═════ MATERIAL FOR THE TASK

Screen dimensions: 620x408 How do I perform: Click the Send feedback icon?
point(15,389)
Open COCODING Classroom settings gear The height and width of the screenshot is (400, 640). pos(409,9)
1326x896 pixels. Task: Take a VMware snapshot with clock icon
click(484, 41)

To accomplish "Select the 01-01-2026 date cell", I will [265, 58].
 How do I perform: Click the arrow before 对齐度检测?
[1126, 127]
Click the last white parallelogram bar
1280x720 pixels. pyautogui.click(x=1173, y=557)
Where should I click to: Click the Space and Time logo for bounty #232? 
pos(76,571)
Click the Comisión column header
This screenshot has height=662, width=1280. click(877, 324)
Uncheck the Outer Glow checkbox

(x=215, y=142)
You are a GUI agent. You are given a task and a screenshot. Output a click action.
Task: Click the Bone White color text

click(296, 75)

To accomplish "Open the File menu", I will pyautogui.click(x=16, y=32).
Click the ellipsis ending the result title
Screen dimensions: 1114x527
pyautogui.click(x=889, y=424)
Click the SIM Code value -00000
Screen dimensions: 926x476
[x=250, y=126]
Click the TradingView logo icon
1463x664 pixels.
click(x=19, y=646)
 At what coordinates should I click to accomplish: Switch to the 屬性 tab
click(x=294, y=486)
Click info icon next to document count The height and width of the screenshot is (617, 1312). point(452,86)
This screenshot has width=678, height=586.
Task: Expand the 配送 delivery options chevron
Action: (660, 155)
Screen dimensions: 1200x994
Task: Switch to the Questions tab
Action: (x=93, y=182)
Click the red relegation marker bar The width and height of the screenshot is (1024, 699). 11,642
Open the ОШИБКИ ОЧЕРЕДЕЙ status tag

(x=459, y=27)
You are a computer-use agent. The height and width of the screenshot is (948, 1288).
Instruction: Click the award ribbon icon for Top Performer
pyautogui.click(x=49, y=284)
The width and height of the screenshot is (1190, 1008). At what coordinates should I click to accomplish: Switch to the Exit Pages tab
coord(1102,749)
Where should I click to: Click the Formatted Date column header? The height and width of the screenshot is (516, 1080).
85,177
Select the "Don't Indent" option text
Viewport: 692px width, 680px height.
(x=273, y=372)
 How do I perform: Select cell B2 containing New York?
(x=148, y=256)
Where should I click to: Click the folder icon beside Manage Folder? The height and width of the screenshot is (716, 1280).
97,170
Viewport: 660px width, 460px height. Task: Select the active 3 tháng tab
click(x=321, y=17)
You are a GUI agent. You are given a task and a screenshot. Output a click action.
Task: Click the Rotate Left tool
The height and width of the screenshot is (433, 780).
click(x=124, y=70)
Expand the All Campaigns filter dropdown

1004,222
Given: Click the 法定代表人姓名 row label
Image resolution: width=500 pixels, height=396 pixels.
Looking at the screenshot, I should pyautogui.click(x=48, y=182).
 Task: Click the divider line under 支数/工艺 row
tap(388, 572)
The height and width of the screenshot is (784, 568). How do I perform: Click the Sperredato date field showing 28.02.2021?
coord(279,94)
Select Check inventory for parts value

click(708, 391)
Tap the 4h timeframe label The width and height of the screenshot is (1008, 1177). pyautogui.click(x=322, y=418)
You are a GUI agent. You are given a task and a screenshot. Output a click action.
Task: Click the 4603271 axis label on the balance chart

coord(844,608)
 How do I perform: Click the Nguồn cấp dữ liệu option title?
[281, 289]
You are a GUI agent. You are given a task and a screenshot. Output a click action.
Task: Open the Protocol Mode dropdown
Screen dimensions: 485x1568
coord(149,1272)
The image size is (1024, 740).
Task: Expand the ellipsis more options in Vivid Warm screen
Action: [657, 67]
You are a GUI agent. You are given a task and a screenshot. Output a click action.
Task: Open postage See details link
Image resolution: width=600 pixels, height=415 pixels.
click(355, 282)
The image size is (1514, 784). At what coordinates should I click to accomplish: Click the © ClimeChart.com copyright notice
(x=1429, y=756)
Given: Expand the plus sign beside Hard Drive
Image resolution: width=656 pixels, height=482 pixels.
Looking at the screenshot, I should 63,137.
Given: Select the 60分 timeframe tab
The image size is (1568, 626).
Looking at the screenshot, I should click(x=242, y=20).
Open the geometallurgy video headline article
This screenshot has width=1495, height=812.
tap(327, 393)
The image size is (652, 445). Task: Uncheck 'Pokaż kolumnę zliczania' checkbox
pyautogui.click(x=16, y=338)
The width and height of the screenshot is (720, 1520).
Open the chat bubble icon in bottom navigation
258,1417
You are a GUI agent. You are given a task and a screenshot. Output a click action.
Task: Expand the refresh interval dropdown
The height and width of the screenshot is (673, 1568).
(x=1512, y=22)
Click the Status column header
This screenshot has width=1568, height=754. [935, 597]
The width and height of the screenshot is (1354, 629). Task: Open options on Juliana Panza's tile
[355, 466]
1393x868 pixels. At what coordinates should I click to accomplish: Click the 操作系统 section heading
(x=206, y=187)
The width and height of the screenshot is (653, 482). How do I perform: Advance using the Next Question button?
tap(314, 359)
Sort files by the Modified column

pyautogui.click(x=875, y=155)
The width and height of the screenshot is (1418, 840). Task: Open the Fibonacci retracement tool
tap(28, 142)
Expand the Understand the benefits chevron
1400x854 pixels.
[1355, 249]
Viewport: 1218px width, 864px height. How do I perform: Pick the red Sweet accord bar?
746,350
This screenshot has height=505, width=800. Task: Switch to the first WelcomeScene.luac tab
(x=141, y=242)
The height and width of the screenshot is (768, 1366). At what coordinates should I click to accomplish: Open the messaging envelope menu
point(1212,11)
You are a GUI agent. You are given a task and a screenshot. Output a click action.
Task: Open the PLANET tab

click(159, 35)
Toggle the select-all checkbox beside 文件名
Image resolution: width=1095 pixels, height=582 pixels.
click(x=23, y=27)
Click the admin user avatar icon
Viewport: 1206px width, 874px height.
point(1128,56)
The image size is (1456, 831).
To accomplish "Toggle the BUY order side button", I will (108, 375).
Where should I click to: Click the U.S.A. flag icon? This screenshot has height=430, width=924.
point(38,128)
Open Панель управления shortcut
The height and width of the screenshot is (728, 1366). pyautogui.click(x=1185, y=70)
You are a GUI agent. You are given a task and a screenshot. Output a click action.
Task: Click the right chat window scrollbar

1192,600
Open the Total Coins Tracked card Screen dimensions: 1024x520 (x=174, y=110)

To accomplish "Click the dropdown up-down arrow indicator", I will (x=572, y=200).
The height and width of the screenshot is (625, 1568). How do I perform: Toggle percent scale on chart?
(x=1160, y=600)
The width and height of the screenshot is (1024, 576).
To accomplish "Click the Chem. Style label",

══════════

(EXERCISE DESCRIPTION)
Your task is to repeat each of the records above exactly.

(SOLUTION TO THE PROBLEM)
Screen dimensions: 620x408 How do I perform: Click the Send feedback icon?
point(15,389)
Open COCODING Classroom settings gear The height and width of the screenshot is (400, 640). pos(409,9)
1326x896 pixels. Task: Take a VMware snapshot with clock icon
click(484, 41)

To accomplish "Select the 01-01-2026 date cell", I will [265, 58].
 How do I perform: Click the arrow before 对齐度检测?
[1126, 127]
Click the last white parallelogram bar
1280x720 pixels. pyautogui.click(x=1173, y=557)
Where should I click to: Click the Space and Time logo for bounty #232? 
pos(76,571)
Click the Comisión column header
This screenshot has height=662, width=1280. click(877, 324)
Uncheck the Outer Glow checkbox

(x=215, y=142)
You are a GUI agent. You are given a task and a screenshot. Output a click action.
Task: Click the Bone White color text

click(296, 75)

To accomplish "Open the File menu", I will pyautogui.click(x=16, y=32).
Click the ellipsis ending the result title
Screen dimensions: 1114x527
pyautogui.click(x=889, y=424)
Click the SIM Code value -00000
Screen dimensions: 926x476
[x=250, y=126]
Click the TradingView logo icon
1463x664 pixels.
click(x=19, y=646)
 At what coordinates should I click to accomplish: Switch to the 屬性 tab
click(x=294, y=486)
Click info icon next to document count The height and width of the screenshot is (617, 1312). point(452,86)
This screenshot has width=678, height=586.
Task: Expand the 配送 delivery options chevron
Action: (660, 155)
Screen dimensions: 1200x994
Task: Switch to the Questions tab
Action: (x=93, y=182)
Click the red relegation marker bar The width and height of the screenshot is (1024, 699). 11,642
Open the ОШИБКИ ОЧЕРЕДЕЙ status tag

(x=459, y=27)
You are a computer-use agent. The height and width of the screenshot is (948, 1288).
Instruction: Click the award ribbon icon for Top Performer
pyautogui.click(x=49, y=284)
The width and height of the screenshot is (1190, 1008). At what coordinates should I click to accomplish: Switch to the Exit Pages tab
coord(1102,749)
Where should I click to: Click the Formatted Date column header? The height and width of the screenshot is (516, 1080).
85,177
Select the "Don't Indent" option text
Viewport: 692px width, 680px height.
(x=273, y=372)
 How do I perform: Select cell B2 containing New York?
(x=148, y=256)
Where should I click to: Click the folder icon beside Manage Folder? The height and width of the screenshot is (716, 1280).
97,170
Viewport: 660px width, 460px height. Task: Select the active 3 tháng tab
click(x=321, y=17)
You are a GUI agent. You are given a task and a screenshot. Output a click action.
Task: Click the Rotate Left tool
The height and width of the screenshot is (433, 780).
click(x=124, y=70)
Expand the All Campaigns filter dropdown

1004,222
Given: Click the 法定代表人姓名 row label
Image resolution: width=500 pixels, height=396 pixels.
Looking at the screenshot, I should pyautogui.click(x=48, y=182).
 Task: Click the divider line under 支数/工艺 row
tap(388, 572)
The height and width of the screenshot is (784, 568). How do I perform: Click the Sperredato date field showing 28.02.2021?
coord(279,94)
Select Check inventory for parts value

click(708, 391)
Tap the 4h timeframe label The width and height of the screenshot is (1008, 1177). pyautogui.click(x=322, y=418)
You are a GUI agent. You are given a task and a screenshot. Output a click action.
Task: Click the 4603271 axis label on the balance chart

coord(844,608)
 How do I perform: Click the Nguồn cấp dữ liệu option title?
[281, 289]
You are a GUI agent. You are given a task and a screenshot. Output a click action.
Task: Open the Protocol Mode dropdown
Screen dimensions: 485x1568
coord(149,1272)
The image size is (1024, 740).
Task: Expand the ellipsis more options in Vivid Warm screen
Action: [657, 67]
You are a GUI agent. You are given a task and a screenshot. Output a click action.
Task: Open postage See details link
Image resolution: width=600 pixels, height=415 pixels.
click(355, 282)
The image size is (1514, 784). At what coordinates should I click to accomplish: Click the © ClimeChart.com copyright notice
(x=1429, y=756)
Given: Expand the plus sign beside Hard Drive
Image resolution: width=656 pixels, height=482 pixels.
Looking at the screenshot, I should 63,137.
Given: Select the 60分 timeframe tab
The image size is (1568, 626).
Looking at the screenshot, I should click(x=242, y=20).
Open the geometallurgy video headline article
This screenshot has width=1495, height=812.
tap(327, 393)
The image size is (652, 445). Task: Uncheck 'Pokaż kolumnę zliczania' checkbox
pyautogui.click(x=16, y=338)
The width and height of the screenshot is (720, 1520).
Open the chat bubble icon in bottom navigation
258,1417
You are a GUI agent. You are given a task and a screenshot. Output a click action.
Task: Expand the refresh interval dropdown
The height and width of the screenshot is (673, 1568).
(x=1512, y=22)
Click the Status column header
This screenshot has width=1568, height=754. [935, 597]
The width and height of the screenshot is (1354, 629). Task: Open options on Juliana Panza's tile
[355, 466]
1393x868 pixels. At what coordinates should I click to accomplish: Click the 操作系统 section heading
(x=206, y=187)
The width and height of the screenshot is (653, 482). How do I perform: Advance using the Next Question button?
tap(314, 359)
Sort files by the Modified column

pyautogui.click(x=875, y=155)
The width and height of the screenshot is (1418, 840). Task: Open the Fibonacci retracement tool
tap(28, 142)
Expand the Understand the benefits chevron
1400x854 pixels.
[1355, 249]
Viewport: 1218px width, 864px height. How do I perform: Pick the red Sweet accord bar?
746,350
This screenshot has height=505, width=800. Task: Switch to the first WelcomeScene.luac tab
(x=141, y=242)
The height and width of the screenshot is (768, 1366). At what coordinates should I click to accomplish: Open the messaging envelope menu
point(1212,11)
You are a GUI agent. You are given a task and a screenshot. Output a click action.
Task: Open the PLANET tab

click(159, 35)
Toggle the select-all checkbox beside 文件名
Image resolution: width=1095 pixels, height=582 pixels.
click(x=23, y=27)
Click the admin user avatar icon
Viewport: 1206px width, 874px height.
point(1128,56)
The image size is (1456, 831).
To accomplish "Toggle the BUY order side button", I will (108, 375).
Where should I click to: Click the U.S.A. flag icon? This screenshot has height=430, width=924.
point(38,128)
Open Панель управления shortcut
The height and width of the screenshot is (728, 1366). pyautogui.click(x=1185, y=70)
You are a GUI agent. You are given a task and a screenshot. Output a click action.
Task: Click the right chat window scrollbar

1192,600
Open the Total Coins Tracked card Screen dimensions: 1024x520 (x=174, y=110)

To accomplish "Click the dropdown up-down arrow indicator", I will (x=572, y=200).
The height and width of the screenshot is (625, 1568). How do I perform: Toggle percent scale on chart?
(x=1160, y=600)
The width and height of the screenshot is (1024, 576).
To accomplish "Click the Chem. Style label",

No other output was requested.